Make sure to set these environment variables before running the application. You can set them in a .env
file or as system environment variables.
Make sure your RDS Postgres instance adheres to this requirement:
The pgvector extension version 0.5.0 is available on database instances in Amazon RDS running PostgreSQL 15.4-R2 and higher, 14.9-R2 and higher, 13.12-R2 and higher, and 12.16-R2 and higher in all applicable AWS Regions, including the AWS GovCloud (US) Regions.

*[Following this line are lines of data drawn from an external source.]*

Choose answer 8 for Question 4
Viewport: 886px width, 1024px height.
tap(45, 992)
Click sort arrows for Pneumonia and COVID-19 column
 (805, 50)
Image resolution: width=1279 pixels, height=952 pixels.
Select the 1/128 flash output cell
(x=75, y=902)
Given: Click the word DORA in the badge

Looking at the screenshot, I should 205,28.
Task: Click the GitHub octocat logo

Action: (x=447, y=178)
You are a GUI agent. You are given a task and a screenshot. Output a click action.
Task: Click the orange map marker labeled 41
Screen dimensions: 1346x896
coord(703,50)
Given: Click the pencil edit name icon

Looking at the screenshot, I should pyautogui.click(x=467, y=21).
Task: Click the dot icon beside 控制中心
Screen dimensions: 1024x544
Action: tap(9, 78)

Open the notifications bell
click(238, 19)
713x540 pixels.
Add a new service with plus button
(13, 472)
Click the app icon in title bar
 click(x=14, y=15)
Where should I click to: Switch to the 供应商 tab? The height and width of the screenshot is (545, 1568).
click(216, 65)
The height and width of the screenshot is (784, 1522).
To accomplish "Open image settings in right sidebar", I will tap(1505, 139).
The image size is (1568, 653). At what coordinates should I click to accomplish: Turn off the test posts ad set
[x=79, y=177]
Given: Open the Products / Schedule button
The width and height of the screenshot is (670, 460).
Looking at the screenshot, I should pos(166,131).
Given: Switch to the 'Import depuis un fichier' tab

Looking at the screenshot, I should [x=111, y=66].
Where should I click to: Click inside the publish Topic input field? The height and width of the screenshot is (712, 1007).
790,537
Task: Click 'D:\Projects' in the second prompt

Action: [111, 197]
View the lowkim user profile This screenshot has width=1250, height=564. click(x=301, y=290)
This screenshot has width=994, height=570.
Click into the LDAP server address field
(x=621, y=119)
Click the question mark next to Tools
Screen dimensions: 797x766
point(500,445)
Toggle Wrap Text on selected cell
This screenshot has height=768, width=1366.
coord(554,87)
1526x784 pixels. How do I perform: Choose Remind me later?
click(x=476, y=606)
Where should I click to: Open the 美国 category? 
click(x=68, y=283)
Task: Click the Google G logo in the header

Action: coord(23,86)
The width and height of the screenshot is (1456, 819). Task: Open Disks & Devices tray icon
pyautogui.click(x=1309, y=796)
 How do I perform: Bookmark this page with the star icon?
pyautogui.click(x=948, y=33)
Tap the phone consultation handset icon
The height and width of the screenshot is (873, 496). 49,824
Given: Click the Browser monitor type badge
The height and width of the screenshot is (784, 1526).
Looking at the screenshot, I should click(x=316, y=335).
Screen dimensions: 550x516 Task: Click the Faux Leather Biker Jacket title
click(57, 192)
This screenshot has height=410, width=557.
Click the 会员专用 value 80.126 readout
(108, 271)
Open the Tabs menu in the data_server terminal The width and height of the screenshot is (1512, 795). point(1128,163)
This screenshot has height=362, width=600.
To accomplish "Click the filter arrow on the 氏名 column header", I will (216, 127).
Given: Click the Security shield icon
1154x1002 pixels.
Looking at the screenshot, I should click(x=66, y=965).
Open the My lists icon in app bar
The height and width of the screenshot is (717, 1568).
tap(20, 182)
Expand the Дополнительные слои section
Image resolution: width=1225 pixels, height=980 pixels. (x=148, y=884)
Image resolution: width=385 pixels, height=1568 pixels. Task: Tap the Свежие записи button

In order to setup RDS Postgres with RAG API, you can follow these steps:
-
Create a RDS Instance/Cluster using the provided AWS Documentation.
-
Login to the RDS Cluster using the Endpoint connection string from the RDS Console or from your IaC Solution output.
-
The login is via the Master User.
-
Create a dedicated database for rag_api:
create database rag_api;
. -
Create a dedicated user\role for that database:
create role rag;
-
Switch to the database you just created:
\c rag_api
-
Enable the Vector extension:
create extension vector;
-
Use the documentation provided above to set up the connection string to the RDS Postgres Instance\Cluster.
Notes:
- Even though you're logging with a Master user, it doesn't have all the super user privileges, that's why we cannot use the command:
create role x with superuser;
- If you do not enable the extension, rag_api service will throw an error that it cannot create the extension due to the note above.